WRITTEN REQUEST: The excerpt below about Nikki Haley's U.N. speech names the peacekeeping missions she wants to wind down. List every one.

PAGE EXCERPT:
-------

Nikki Haley, the U.S. ambassador to the United Nations, set out her agenda for the U.N. during a speech Wednesday at the Council on Foreign Relations in New York, confirming that the U.S. budget for the U.N. is likely to be decreased.

"I believe you will see cuts to the U.N.," said Haley, adding, "We don't want to just cut for the sake of cutting. There are places we can cut. Everybody knows there's fat at the U.N. Everybody knows there's fat in the peacekeeping missions. So that's why we're taking each one."

Earlier this month, President Donald Trump unveiled what he called an "America First" budget that promised "deep cuts to foreign aid." It called for slashing the Department of State budget, which covers the U.S. Mission to the U.N., and for the U.S. to fund 25 percent of the U.N.'s peacekeeping budget, down from the current 29 percent. The U.S. currently funds around 22 percent of the U.N.'s overall regular budget.

During her remarks Wednesday morning, Haley said she intends to focus on two areas when the U.S. assumes the rotating presidency of the U.N. Security Council next month: the role of human rights in national security and reforming the U.N.'s peacekeeping operations, including "winding down" the missions in Haiti—"It's not needed anymore"—Liberia and Ivory Coast. Haley added that she's "working to change the culture" at the Security Council, which she compared to South Carolina's Legislature: Both, she said, are clubs and have rules and cultures that need to change. (Haley is the former governor of South Carolina.)

-------

STORED RECORDS:
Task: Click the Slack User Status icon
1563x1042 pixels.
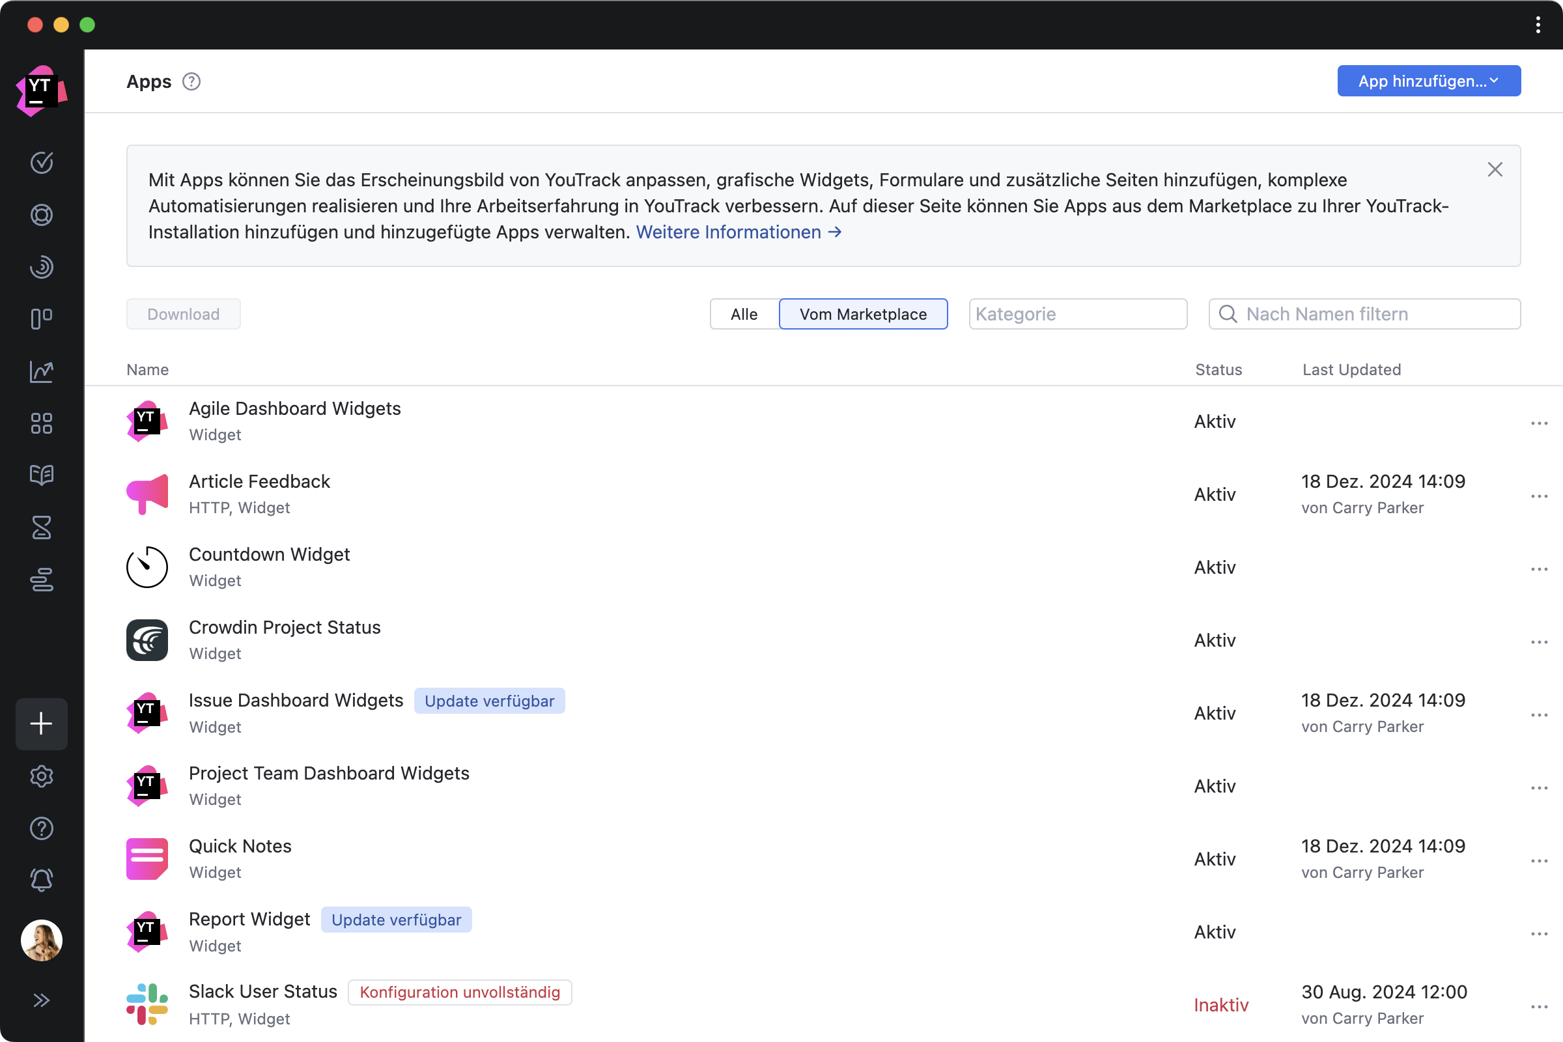Action: (x=148, y=1002)
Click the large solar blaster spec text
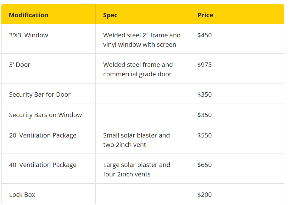Image resolution: width=296 pixels, height=205 pixels. (x=137, y=170)
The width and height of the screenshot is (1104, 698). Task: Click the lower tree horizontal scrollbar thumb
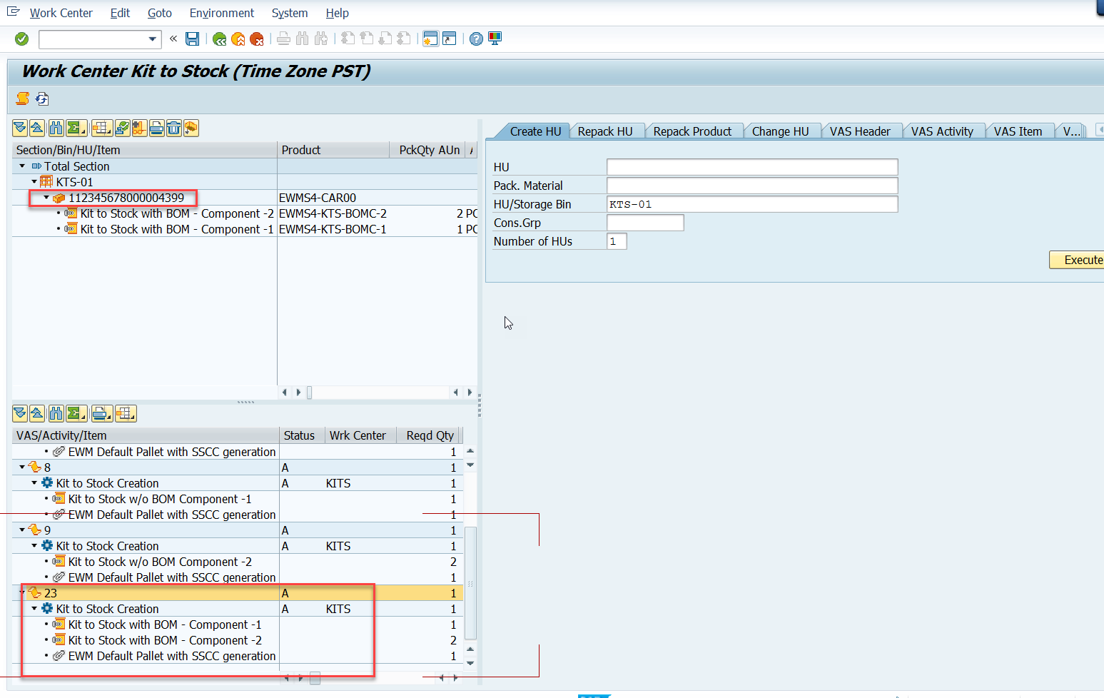tap(315, 677)
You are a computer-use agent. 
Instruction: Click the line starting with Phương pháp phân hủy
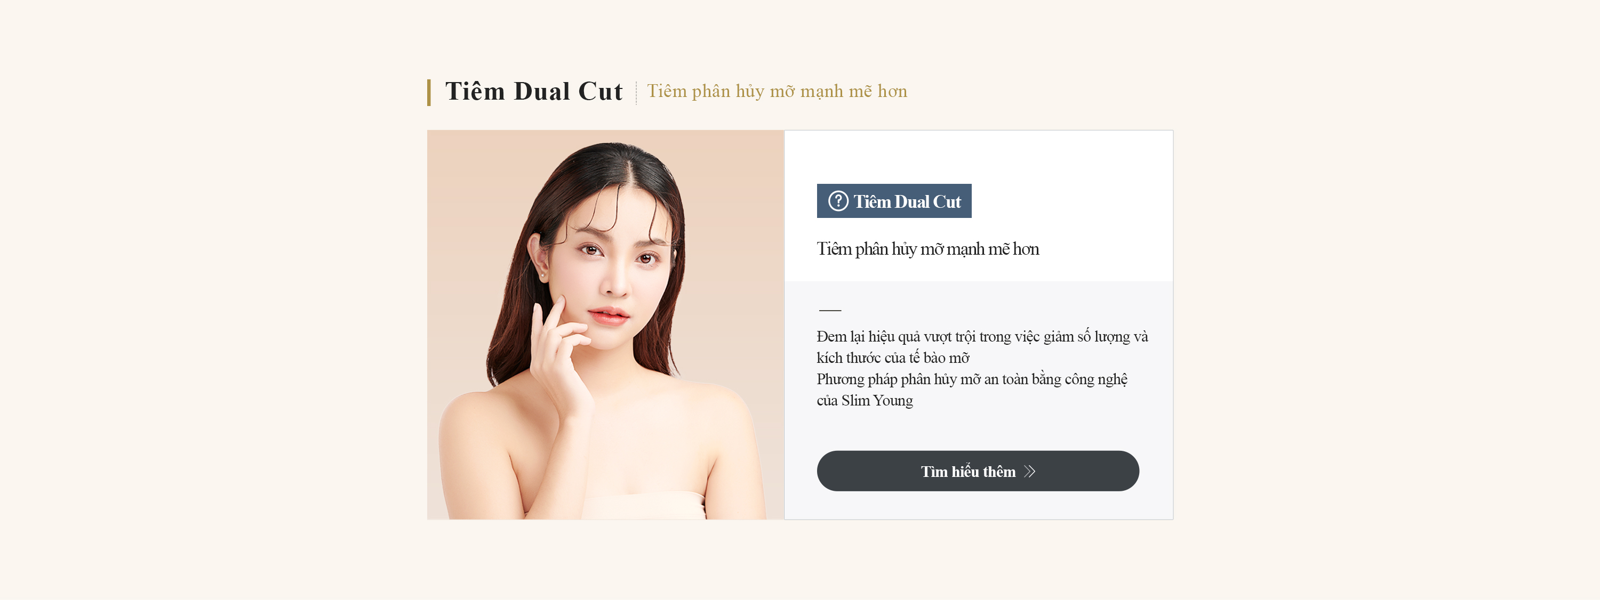click(972, 380)
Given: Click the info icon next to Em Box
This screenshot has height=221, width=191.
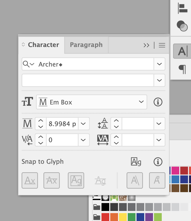Looking at the screenshot, I should (158, 102).
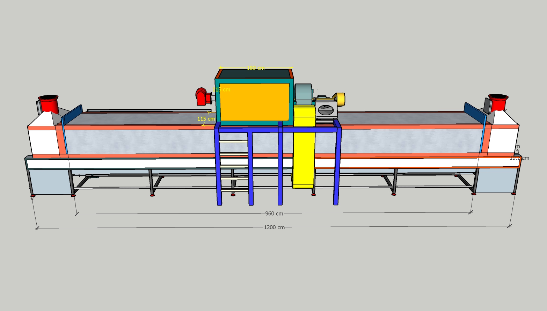Click the left light-blue end cabinet

click(x=49, y=182)
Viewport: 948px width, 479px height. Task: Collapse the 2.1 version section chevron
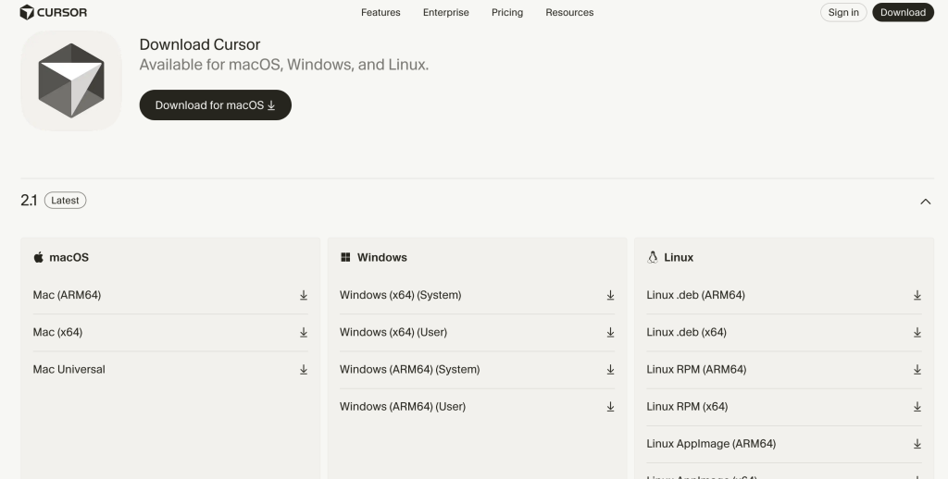point(925,202)
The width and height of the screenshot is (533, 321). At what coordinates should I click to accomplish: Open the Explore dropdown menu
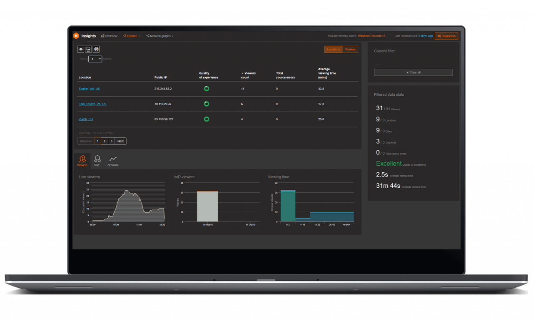point(132,36)
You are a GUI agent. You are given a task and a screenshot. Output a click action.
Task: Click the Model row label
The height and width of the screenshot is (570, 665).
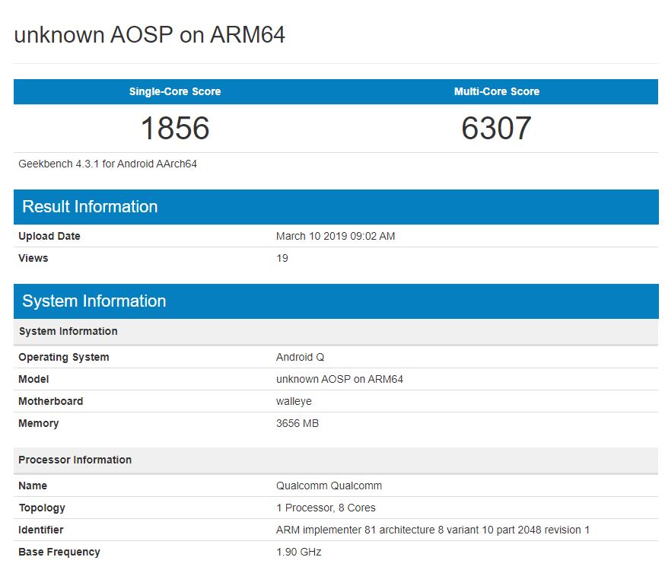point(33,379)
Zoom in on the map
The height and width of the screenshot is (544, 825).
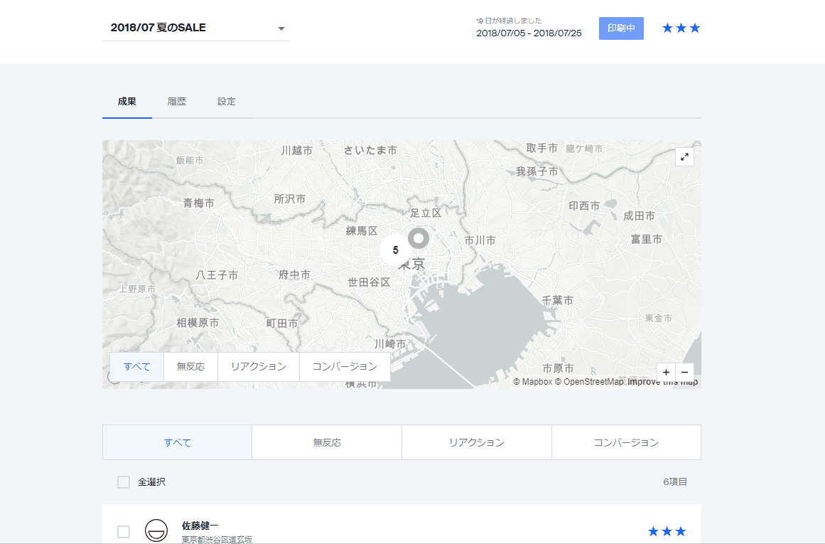(x=666, y=372)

-------

OUTPUT FOR THIS EXERCISE: Haiti, Liberia, Ivory Coast